Zwar konnte der Einfluss, den der Einsatz von Antibiotika bei Lebensmittel
liefernden Tieren in Deutschland auf die Resistenzentwicklung hat, auch bei der
jüngsten Veranstaltung im BfR nicht beziffert werden. Daran, dass Resistenzen über
tierische Lebensmittel und Produkte auf den Menschen übertragen werden können,
bestand aber kein Zweifel. Auf den Anstieg von Resistenzen gegenüber Antibiotika,
die beim Tier und beim Menschen eingesetzt werden, hat das BfR wiederholt
hingewiesen, zuletzt im April dieses Jahres in einem Pressedienst zu den
Ergebnissen eines Forschungsprojekts (BfR-Pressedienst 08/2003).
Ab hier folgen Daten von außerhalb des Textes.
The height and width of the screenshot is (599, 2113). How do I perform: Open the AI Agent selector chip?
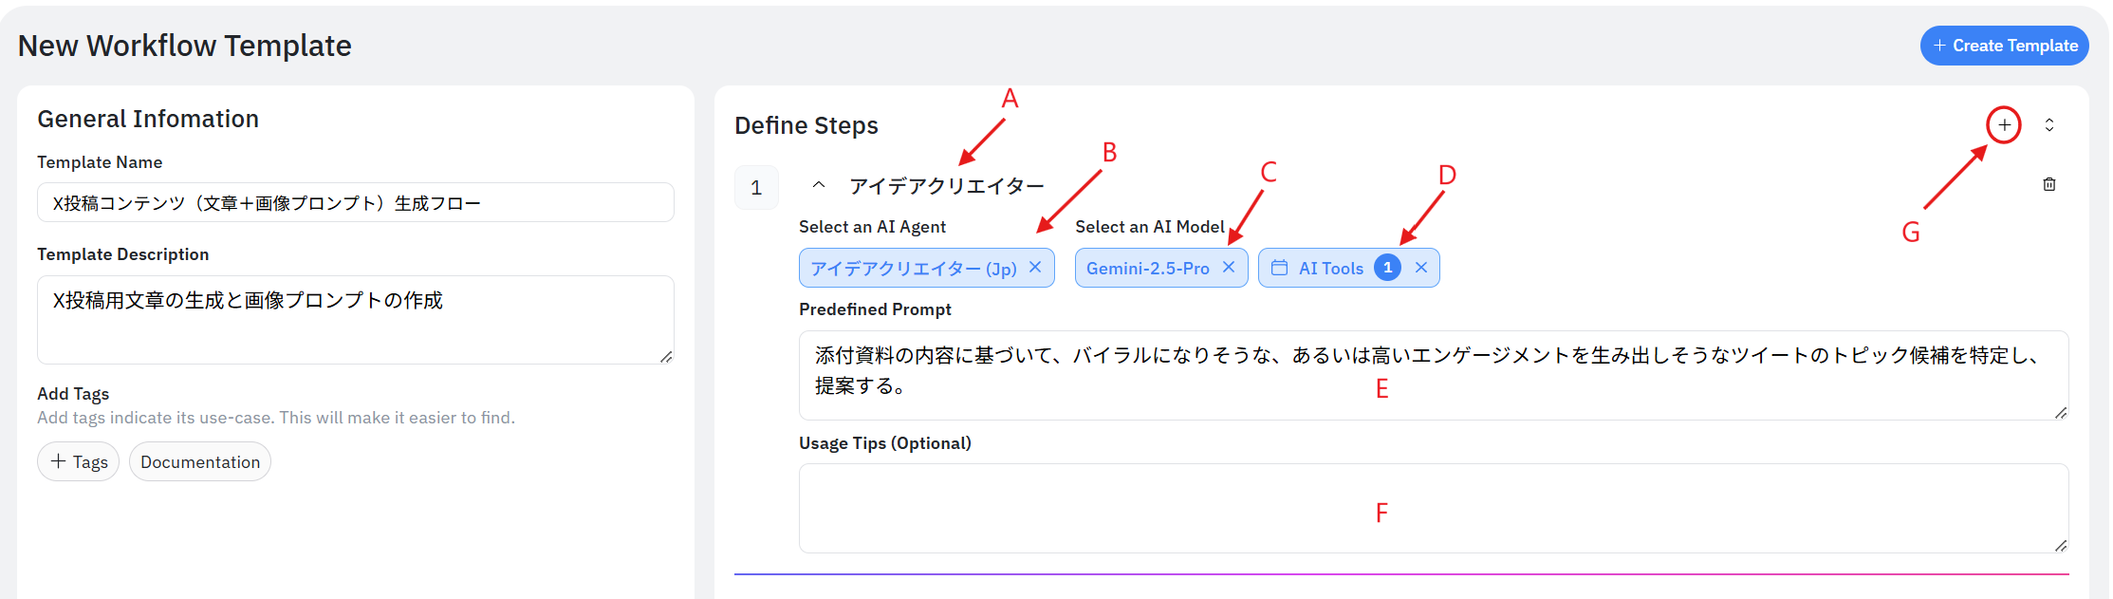click(x=913, y=269)
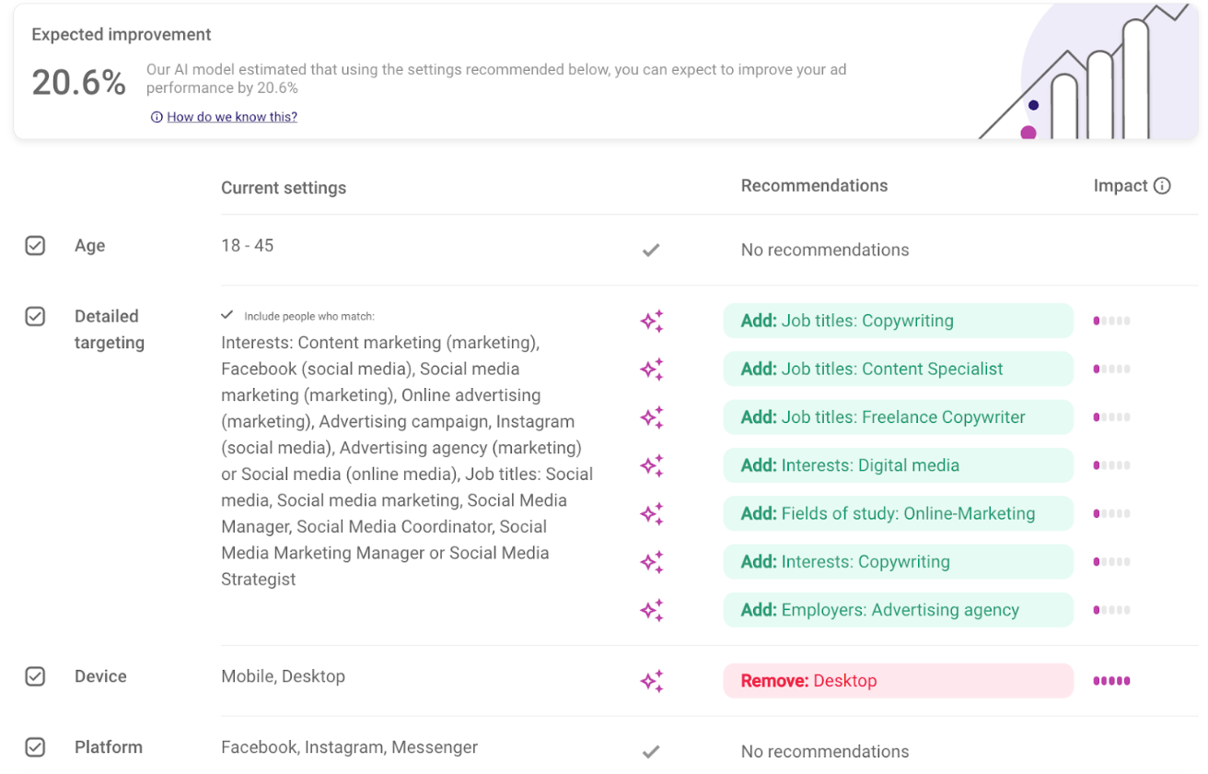Toggle the Detailed targeting checkbox
The height and width of the screenshot is (774, 1208).
35,317
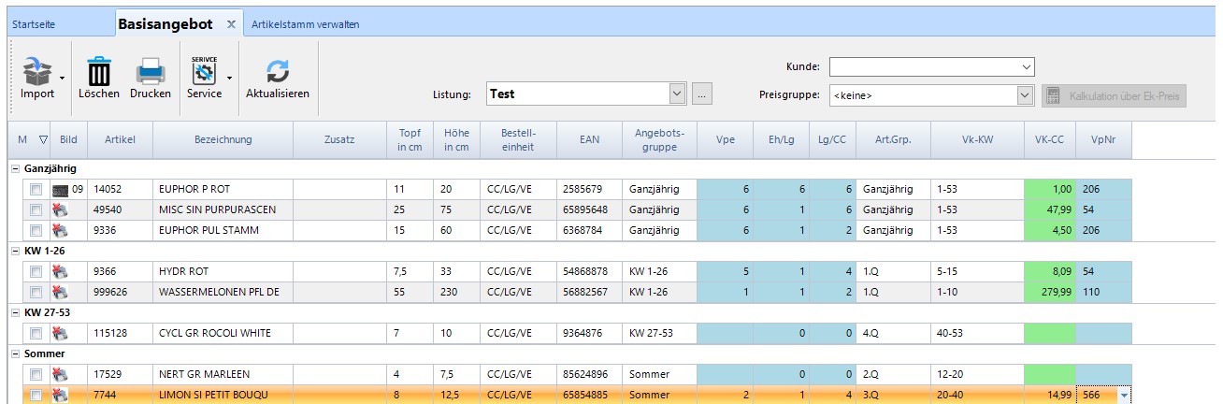Click the Drucken printer icon
1223x404 pixels.
click(x=151, y=70)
Darin hatte das
Bundesinstitut ausdrücklich vor der Zunahme der Unempfindlichkeit von
Mikroorganismen gegenüber der Antibiotika-Substanzklasse der (Fluor)Chinolone
gewarnt.
Im Sinne der Vorsorge sprachen sich die Teilnehmer der Veranstaltung dafür aus,
alle

Möglichkeiten auszuschöpfen, die geeignet sind, das Risiko der
Resistenzentwicklung zu minimieren. Die Reduzierung des Einsatzes von Antibiotika,
in der Tierhaltung und in der Humanmedizin, steht dabei im Vordergrund. Die
Teilnehmer an der Veranstaltung wiesen ausdrücklich darauf hin, dass die Therapie
von dieser Empfehlung ausgenommen ist: Wie jeder Mensch hat jedes kranke Tier
einen Anspruch auf Behandlung. Die Kritik der Wissenschaftler richtete sich
vielmehr gegen die sogenannte "metaphylaktische" Anwendung von Antibiotika, bei
der ein ganzer Bestand "behandelt" wird, nachdem einzelne Tiere erkrankt sind.
Weil die Dosierung bei dieser Behandlungsform stark variiert und einzelne Tiere
suboptimale Antibiotikamengen erhalten, können sich Resistenzen bevorzugt
ausbilden. Dass in diesem Bereich große Einsparpotentiale vorhanden sind, haben
die Skandinavier bewiesen: Sie konnten den Antibiotikaeinsatz in der Schweinemast
deutlich reduzieren und einen Rückgang der Resistenzen belegen, ohne dass die Zahl
der erkrankten Tiere in der Folge angestiegen wäre.